For Hindi-language cheques and documents directed at recipients who read Devanagari, the amount must be spelled correctly in Hindi prose. A wrong word form — for example मिश्रित for 1 crore instead of एक करोड़ — can cause confusion or delays.
The Indian numbering system used here
Hindi uses a place-value system that diverges from the international system after ten thousand. The key units are:
| Hindi term | Value | Equivalent |
|---|---|---|
| हज़ार (hazaar) | 1,000 | One thousand |
| दस हज़ार | 10,000 | Ten thousand |
| लाख (laakh) | 1,00,000 | One hundred thousand |
| दस लाख | 10,00,000 | One million |
| करोड़ (karod) | 1,00,00,000 | Ten million |
| दस करोड़ | 10,00,00,000 | One hundred million |
Indian-standard commas group digits as 2-2-3 from the right: 1,23,45,678. This is reflected in the word output.
How it works
The amount is split into a whole-rupee part and a fractional part. The rupee part is spelled with the Indian numbering system (लाख, करोड़ and beyond), reusing the same irregular 0–99 Hindi name table as a plain number-to-words converter. The fractional part is read as paise, the 1/100 subunit, padded or truncated to exactly two digits, and appended after और. The whole phrase ends with मात्र (“only”), the standard cheque closing.
Worked examples
| Input | Hindi output |
|---|---|
| 1250.75 | एक हज़ार दो सौ पचास रुपये और पचहत्तर पैसे मात्र |
| 100000 | एक लाख रुपये मात्र |
| 500.00 | पाँच सौ रुपये मात्र |
| 50000.50 | पचास हज़ार रुपये और पचास पैसे मात्र |
What मात्र means
मात्र (maatra) means “only” or “exactly” and is the standard closing word for Indian cheque amounts in Hindi.

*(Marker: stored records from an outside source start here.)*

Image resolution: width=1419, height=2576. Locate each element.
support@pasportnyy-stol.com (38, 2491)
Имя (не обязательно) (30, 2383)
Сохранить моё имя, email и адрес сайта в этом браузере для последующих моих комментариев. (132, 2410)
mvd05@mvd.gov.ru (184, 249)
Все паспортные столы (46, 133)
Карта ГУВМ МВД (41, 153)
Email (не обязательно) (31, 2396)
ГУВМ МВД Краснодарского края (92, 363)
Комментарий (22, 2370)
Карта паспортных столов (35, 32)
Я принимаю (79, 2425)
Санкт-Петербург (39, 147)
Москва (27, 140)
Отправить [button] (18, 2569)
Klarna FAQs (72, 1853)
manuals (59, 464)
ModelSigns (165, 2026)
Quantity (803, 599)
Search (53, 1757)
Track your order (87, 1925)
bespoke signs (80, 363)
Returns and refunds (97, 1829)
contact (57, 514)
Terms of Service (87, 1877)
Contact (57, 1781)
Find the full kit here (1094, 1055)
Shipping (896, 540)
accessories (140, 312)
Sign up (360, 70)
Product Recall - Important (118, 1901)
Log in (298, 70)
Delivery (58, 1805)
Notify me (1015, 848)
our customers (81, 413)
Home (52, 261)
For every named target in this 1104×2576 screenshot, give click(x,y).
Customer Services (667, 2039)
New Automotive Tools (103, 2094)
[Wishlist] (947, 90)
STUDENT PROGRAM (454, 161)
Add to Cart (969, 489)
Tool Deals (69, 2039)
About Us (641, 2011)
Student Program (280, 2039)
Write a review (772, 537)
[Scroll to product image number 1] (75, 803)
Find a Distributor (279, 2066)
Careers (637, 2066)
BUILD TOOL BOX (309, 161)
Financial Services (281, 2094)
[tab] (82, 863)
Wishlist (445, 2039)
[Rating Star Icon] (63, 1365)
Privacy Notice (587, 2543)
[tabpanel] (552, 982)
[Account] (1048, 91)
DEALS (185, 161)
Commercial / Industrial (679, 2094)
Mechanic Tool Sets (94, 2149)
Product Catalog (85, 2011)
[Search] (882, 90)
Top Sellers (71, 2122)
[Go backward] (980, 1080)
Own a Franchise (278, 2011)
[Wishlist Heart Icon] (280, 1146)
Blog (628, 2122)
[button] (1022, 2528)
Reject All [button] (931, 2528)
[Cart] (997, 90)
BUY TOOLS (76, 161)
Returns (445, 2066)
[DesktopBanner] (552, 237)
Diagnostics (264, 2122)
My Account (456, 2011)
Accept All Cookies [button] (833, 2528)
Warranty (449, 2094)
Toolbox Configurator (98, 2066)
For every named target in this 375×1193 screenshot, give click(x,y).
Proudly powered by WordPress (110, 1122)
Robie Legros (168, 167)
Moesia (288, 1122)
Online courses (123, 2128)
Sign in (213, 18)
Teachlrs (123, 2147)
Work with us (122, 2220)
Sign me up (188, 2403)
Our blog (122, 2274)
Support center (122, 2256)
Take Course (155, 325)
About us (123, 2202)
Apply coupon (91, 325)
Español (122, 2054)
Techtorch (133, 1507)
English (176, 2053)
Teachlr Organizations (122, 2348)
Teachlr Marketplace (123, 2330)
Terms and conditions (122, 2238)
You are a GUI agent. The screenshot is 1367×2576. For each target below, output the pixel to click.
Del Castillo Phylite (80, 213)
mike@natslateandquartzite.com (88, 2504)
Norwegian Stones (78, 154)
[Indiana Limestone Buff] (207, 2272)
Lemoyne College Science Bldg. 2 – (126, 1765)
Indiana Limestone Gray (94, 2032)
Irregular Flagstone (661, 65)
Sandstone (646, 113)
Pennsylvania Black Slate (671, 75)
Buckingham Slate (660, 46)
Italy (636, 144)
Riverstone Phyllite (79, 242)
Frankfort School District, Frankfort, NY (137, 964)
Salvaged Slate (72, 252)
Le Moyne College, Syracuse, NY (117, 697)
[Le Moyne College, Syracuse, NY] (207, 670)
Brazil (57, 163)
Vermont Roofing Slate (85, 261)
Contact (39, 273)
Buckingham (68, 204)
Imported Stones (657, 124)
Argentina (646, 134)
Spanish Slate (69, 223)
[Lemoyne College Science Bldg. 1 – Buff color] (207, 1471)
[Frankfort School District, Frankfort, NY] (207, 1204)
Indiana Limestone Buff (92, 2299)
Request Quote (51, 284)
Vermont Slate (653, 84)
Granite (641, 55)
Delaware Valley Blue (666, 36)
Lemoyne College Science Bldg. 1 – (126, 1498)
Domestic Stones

Its role is to signal that the amount is complete — no additional figures or words follow. Without it, the format is not conventionally correct for formal instruments.
Notes
The ₹ sign, commas and spaces are stripped automatically, so both 1,250.75 and ₹1250.75 are accepted. Paise input is read from up to two decimal places — .5 is treated as 50 paise. Everything runs locally in your browser; your amounts are never transmitted anywhere.